The input:

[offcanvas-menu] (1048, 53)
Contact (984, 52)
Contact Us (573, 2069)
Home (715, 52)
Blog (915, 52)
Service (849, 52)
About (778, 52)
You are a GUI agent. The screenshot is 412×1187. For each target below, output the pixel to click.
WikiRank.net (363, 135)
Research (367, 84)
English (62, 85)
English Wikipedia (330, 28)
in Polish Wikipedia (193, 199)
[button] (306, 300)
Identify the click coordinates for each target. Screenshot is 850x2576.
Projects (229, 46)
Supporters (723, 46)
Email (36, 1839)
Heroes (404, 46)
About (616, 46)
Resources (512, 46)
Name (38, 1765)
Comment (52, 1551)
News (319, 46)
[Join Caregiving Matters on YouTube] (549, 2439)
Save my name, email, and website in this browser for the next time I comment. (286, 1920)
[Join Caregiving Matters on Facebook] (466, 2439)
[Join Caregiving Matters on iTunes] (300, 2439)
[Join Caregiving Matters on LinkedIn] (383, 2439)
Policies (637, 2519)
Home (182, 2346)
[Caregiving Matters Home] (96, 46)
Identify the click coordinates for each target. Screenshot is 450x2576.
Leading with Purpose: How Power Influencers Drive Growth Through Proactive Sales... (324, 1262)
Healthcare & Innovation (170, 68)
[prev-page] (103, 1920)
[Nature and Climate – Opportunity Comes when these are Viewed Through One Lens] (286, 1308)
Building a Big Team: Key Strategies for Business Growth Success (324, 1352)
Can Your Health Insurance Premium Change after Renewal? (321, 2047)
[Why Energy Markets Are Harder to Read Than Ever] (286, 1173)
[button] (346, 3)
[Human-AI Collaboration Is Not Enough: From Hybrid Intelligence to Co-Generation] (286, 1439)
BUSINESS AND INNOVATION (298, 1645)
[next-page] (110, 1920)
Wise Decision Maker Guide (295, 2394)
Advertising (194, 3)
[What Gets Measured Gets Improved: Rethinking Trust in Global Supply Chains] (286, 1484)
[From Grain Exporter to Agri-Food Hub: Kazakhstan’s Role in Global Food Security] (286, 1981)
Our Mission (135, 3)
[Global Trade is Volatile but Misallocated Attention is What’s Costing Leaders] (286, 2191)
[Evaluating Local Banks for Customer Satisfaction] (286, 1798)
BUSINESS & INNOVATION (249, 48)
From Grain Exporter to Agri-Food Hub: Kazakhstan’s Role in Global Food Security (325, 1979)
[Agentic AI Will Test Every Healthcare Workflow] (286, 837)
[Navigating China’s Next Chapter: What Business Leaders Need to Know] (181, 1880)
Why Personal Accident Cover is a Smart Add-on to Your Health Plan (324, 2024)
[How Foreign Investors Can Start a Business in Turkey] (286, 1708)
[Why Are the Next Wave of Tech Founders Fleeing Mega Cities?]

Task requirements: Everything from the line with "Policies (637, 2519)" through the last line of the data above, please return word for word, and no other line.

Task answer:
Policies (637, 2519)
Home (182, 2346)
[Caregiving Matters Home] (96, 46)
Identify the click coordinates for each target. Screenshot is 450x2576.
Leading with Purpose: How Power Influencers Drive Growth Through Proactive Sales... (324, 1262)
Healthcare & Innovation (170, 68)
[prev-page] (103, 1920)
[Nature and Climate – Opportunity Comes when these are Viewed Through One Lens] (286, 1308)
Building a Big Team: Key Strategies for Business Growth Success (324, 1352)
Can Your Health Insurance Premium Change after Renewal? (321, 2047)
[Why Energy Markets Are Harder to Read Than Ever] (286, 1173)
[button] (346, 3)
[Human-AI Collaboration Is Not Enough: From Hybrid Intelligence to Co-Generation] (286, 1439)
BUSINESS AND INNOVATION (298, 1645)
[next-page] (110, 1920)
Wise Decision Maker Guide (295, 2394)
Advertising (194, 3)
[What Gets Measured Gets Improved: Rethinking Trust in Global Supply Chains] (286, 1484)
[From Grain Exporter to Agri-Food Hub: Kazakhstan’s Role in Global Food Security] (286, 1981)
Our Mission (135, 3)
[Global Trade is Volatile but Misallocated Attention is What’s Costing Leaders] (286, 2191)
[Evaluating Local Banks for Customer Satisfaction] (286, 1798)
BUSINESS & INNOVATION (249, 48)
From Grain Exporter to Agri-Food Hub: Kazakhstan’s Role in Global Food Security (325, 1979)
[Agentic AI Will Test Every Healthcare Workflow] (286, 837)
[Navigating China’s Next Chapter: What Business Leaders Need to Know] (181, 1880)
Why Personal Accident Cover is a Smart Add-on to Your Health Plan (324, 2024)
[How Foreign Investors Can Start a Business in Turkey] (286, 1708)
[Why Are the Next Wave of Tech Founders Fleeing Mega Cities?]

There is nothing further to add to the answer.